Is this a newish food? I saw it at a pet store last week for the first time. I'd try the venison and salmon. The website sure has alot of info, which I like.


----------



## domika (Jul 15, 2012)

Too bad they don't sell it anywhere near me, this food looks nice.


----------



## nupe (Apr 26, 2011)

,,,,well here goes the bad news guys...its priced like some ziwi peak...lady today told me its $32..for a 3 pound bag...mind you new york prices are high ..but WOW!!!


----------



## tem_sat (Jun 20, 2010)

nupe said:


> ,,,,well here goes the bad news guys...its priced like some ziwi peak...lady today told me its $32..for a 3 pound bag...mind you new york prices are high ..but WOW!!!


Truly insane.


----------



## nupe (Apr 26, 2011)

Yep i asked her 3 times thought she mis spoke...but nope she said...""32 dollars for a 3 pound bag""...she said thats why they dont even carry the bigger bags...lol


----------



## lindseycampbell358 (Jun 17, 2012)

Well, it does say that once it's rehydrated, 3 lbs ends up being the same amount as a case of 13 oz. cans. So when you look at it that way, it's not AS bad! lol I like the whole idea of the food, and the fact that the website has lots of info.

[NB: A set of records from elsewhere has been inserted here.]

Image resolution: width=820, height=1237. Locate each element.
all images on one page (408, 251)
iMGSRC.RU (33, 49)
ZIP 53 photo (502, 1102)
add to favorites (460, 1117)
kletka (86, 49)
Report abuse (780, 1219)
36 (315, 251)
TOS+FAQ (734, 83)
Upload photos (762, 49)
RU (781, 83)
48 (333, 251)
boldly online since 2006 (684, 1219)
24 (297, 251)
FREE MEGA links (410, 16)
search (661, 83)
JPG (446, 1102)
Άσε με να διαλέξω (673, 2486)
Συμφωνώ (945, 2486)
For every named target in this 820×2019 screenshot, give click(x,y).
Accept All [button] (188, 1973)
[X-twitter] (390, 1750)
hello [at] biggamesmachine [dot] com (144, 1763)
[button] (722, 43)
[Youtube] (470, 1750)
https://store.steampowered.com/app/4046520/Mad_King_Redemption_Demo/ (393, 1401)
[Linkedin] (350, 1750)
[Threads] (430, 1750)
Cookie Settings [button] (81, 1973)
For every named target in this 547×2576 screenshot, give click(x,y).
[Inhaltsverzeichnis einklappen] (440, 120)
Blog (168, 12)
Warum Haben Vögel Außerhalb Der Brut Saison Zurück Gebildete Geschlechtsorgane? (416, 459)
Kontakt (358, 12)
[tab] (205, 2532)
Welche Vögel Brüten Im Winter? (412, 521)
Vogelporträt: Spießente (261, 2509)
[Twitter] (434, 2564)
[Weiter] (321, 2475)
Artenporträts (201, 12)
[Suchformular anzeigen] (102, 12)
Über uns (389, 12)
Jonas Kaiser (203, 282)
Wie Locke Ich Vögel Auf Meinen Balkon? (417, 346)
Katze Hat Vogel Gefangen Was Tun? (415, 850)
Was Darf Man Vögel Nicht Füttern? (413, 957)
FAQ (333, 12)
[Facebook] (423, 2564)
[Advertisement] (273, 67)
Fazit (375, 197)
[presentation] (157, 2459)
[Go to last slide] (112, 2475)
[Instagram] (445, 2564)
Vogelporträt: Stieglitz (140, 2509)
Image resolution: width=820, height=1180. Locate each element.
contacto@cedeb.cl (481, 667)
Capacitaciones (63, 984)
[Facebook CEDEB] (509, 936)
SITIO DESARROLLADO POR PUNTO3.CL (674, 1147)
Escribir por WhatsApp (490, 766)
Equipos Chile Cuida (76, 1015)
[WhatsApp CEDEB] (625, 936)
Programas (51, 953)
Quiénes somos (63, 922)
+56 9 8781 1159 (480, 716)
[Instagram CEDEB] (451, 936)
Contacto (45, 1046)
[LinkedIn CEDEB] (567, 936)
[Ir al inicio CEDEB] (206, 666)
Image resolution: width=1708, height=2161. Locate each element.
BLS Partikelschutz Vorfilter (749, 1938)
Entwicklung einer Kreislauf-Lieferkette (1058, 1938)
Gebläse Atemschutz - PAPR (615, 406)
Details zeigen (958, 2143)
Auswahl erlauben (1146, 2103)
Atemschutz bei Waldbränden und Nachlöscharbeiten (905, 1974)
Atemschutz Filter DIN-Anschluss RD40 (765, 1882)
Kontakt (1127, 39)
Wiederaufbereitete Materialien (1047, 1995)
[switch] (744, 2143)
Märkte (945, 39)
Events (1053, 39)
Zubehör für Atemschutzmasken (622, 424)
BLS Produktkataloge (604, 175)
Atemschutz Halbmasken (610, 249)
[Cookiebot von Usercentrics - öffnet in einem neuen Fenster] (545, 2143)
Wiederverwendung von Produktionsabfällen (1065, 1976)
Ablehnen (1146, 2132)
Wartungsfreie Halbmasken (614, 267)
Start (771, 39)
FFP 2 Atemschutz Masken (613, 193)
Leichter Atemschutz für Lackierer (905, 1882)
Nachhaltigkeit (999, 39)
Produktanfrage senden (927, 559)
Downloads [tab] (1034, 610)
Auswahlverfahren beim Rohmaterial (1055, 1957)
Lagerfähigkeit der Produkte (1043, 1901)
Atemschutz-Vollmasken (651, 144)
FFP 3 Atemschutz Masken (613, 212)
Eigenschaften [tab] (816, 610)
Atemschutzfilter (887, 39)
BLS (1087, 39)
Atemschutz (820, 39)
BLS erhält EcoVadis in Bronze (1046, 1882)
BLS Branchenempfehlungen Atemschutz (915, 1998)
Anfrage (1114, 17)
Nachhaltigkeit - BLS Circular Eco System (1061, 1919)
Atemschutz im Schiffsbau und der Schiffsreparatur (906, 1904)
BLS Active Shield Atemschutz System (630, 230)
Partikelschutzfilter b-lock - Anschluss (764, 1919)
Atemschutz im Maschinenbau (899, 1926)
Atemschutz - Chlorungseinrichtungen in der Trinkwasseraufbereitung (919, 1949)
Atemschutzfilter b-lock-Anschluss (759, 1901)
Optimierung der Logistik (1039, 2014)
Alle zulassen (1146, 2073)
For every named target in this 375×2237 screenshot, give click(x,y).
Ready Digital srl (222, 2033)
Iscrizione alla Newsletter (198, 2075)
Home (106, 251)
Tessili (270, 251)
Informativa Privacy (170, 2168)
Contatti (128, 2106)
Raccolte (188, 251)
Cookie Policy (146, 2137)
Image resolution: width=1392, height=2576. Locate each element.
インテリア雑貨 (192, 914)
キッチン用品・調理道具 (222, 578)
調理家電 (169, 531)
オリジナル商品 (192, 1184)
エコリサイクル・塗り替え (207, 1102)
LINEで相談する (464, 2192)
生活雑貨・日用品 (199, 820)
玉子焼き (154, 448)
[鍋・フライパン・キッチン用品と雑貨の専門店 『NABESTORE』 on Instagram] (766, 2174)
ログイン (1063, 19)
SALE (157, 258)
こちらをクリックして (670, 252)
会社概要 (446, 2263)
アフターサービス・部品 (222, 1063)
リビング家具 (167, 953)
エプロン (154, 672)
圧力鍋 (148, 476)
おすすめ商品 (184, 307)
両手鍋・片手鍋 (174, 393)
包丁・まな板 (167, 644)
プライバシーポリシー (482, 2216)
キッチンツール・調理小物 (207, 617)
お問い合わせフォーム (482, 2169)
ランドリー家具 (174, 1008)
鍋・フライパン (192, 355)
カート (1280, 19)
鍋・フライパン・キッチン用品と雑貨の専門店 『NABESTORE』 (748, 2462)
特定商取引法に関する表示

I would definitely try it if I could get my hands on some.


----------



## RedneckCowgirl (Oct 28, 2011)

I saw it the other day at the local pet food store. It looks to be a good food, but yes its pretty spendy! It also comes in these weird vacuum sealed bricks :tongue:


----------



## InkedMarie (Sep 9, 2011)

Well, at those prices, I'll wait for some humongous sale with a hopeful coupon!


----------



## nupe (Apr 26, 2011)

lindseycampbell358 said:


> Well, it does say that once it's rehydrated, 3 lbs ends up being the same amount as a case of 13 oz. cans. So when you look at it that way, it's not AS bad! lol I like the whole idea of the food, and the fact that the website has lots of info. I would definitely try it if I could get my hands on some.


If you guys pitch in some $$'s I would check it out for the forum..lol


----------



## magicre (Apr 7, 2010)

:usa::usa::usa::usa::usa:


----------



## dogfoodguy (Aug 28, 2012)

*Is DNA Expensive to feed?*

Hi Y'all,

My name is Ken Wilks and I founded DNA Pet Food, Inc. This is my first post on dog food chat, and just wanted to answer a couple of questions. First off, is DNA expensive? It depends on your outlook. An analogy would be "is your knife sharp?". To your child, probably yes, but to your surgeon, it is probably not sharp enough. DNA is about two times more expensive than a good holistic kibble. But, it is dried raw food, and is about half as expensive to feed as raw frozen pet foods, and about 25% of the cost of raw freeze dried. Most kibble is 2/3 flour from grain or potato, DNA is 2/3 meat with no grain or potato. I believe you could look at DNA and say you are getting what you pay for. 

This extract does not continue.